L’esamina di pensieri automatici non significherà certamente dimostrare al paziente che i suoi pensieri sono sbagliati ma la valutazione deve emergere dall’atteggiamento di empirismo collaborativo tra terapeuta e paziente. Lavorando insieme per testare la validità e l’utilità di un pensiero negativo e procedere a risposte assertive alle situazioni problematiche.

La guida alla consapevolezza farà sì che il paziente sia estremamente facilitato a riconoscere in tempi brevi i pensieri negativi e automatici e ad una loro opportuna sostituzione.

L’inserimento, nel trattamento, di alcune tecniche di rilassamento attraverso l’impiego del training autogeno di Shultz o del rilassamento progressivo di Jacobson possono completare l’intervento suindicato e aprire così la strada di ricomposizione di un Io conflittuale.

 

Lo sviluppo dell’intelligenza emotiva

L’intelligenza emotiva è quella capacità che ci consente di avere una chiara cognizione del proprio stato d’animo e di orientare volontariamente i comportamenti a favore di obiettivi individuali o comuni.
Goleman dimostra come una carenza di questa capacità intellettuale crea le basi per una vita vissuta all’insegna delle paure esistenziali, della frustrazione, del dolore, dell’insuccesso in ambito affettivo, professionale e personale.

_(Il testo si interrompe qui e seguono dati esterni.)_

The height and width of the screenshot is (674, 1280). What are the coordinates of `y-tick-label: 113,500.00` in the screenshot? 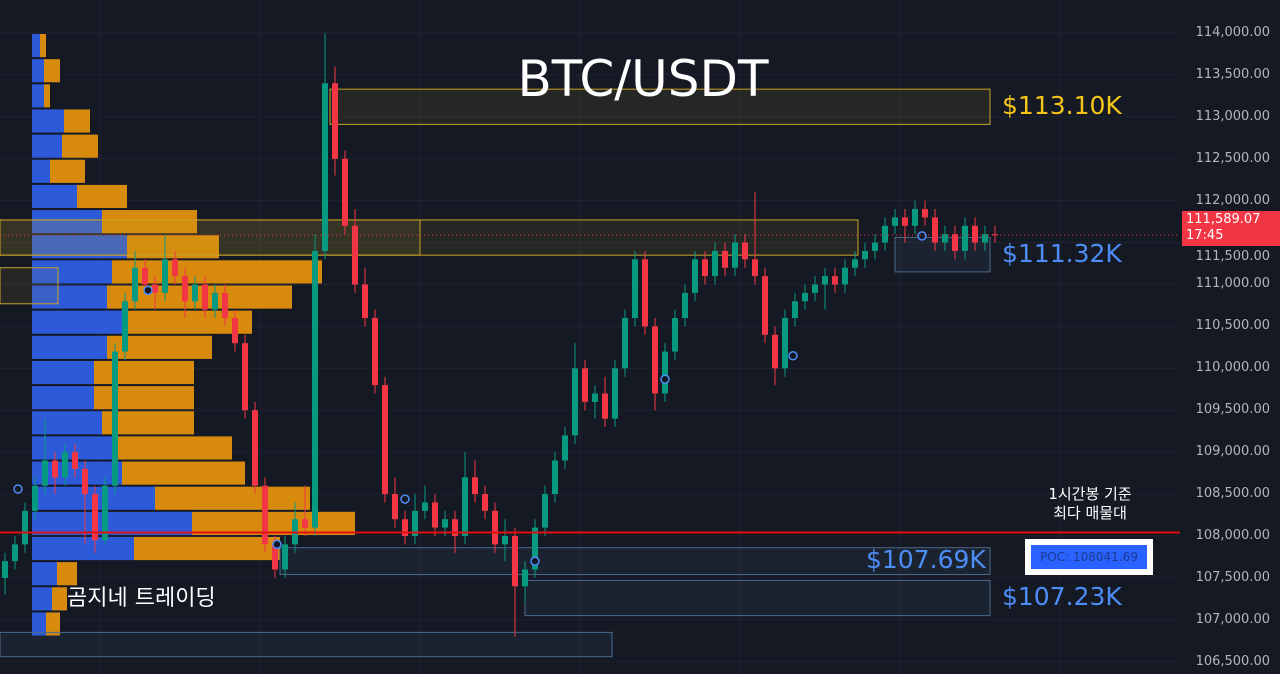 It's located at (1232, 74).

Daniel Goleman indica cinque caratteristiche che contraddistinguono coloro che fanno uso dell’intelligenza emotiva:

Essere consapevoli di sé: questo permette di produrre risultati riconoscendo le proprie emozioni e pensieri.
Riuscire a dominare se stessi: è la capacità di utilizzare i propri sentimenti per un fine.
L’essere motivati: l’abilità di scoprire i motivi profondi che spingono all’azione.
La capacità di avere empatia: capacità di intuire i sentimenti, le aspirazioni e le emozioni altrui per entrare in contatto.
Abilità di socializzazione: la capacità di stare con gli altri e di percepire i movimenti che avvengono tra le persone
La proposta del progetto “L’albero della vita” incrocia questi bisogni e intende fornire in prima battuta un punto d’ascolto gratuito per l’utenza (attivato presso spazi appositamente scelti secondo criteri di opportunità strategica favorenti l’affluenza dell’utenza interessata, concordando tutto ciò con l’Amministrazione Comunale). Il coinvolgimento anche se solamente formale degli Assessori della Giunta Comunale trova secondo noi il suo vero significato nelle comunicazioni dell’OMS attraverso le quali si viene a sapere il rischio emergente dallo sviluppo di queste patologie, di un vero e proprio danno sociale che investe la salute dei cittadini, l’economia individuale soggettiva, l’economia pubblica. Oggi la popolazione – valutando soltanto quella dedita al gioco d’azzardo – rappresenta il 49% della popolazione totale, percentuale che riguarda sia gli adulti che i minori e se prendiamo in esame lo stato di comorbilità in cui viene a trovarsi, l’altro dato allarmante ci viene dalla previsione che segnala un crescente delle forme depressive ed un aumento delle recidive delle stesse, tale da consentire alla patologia di scavalcare la posizione in graduatoria delle cardiopatie.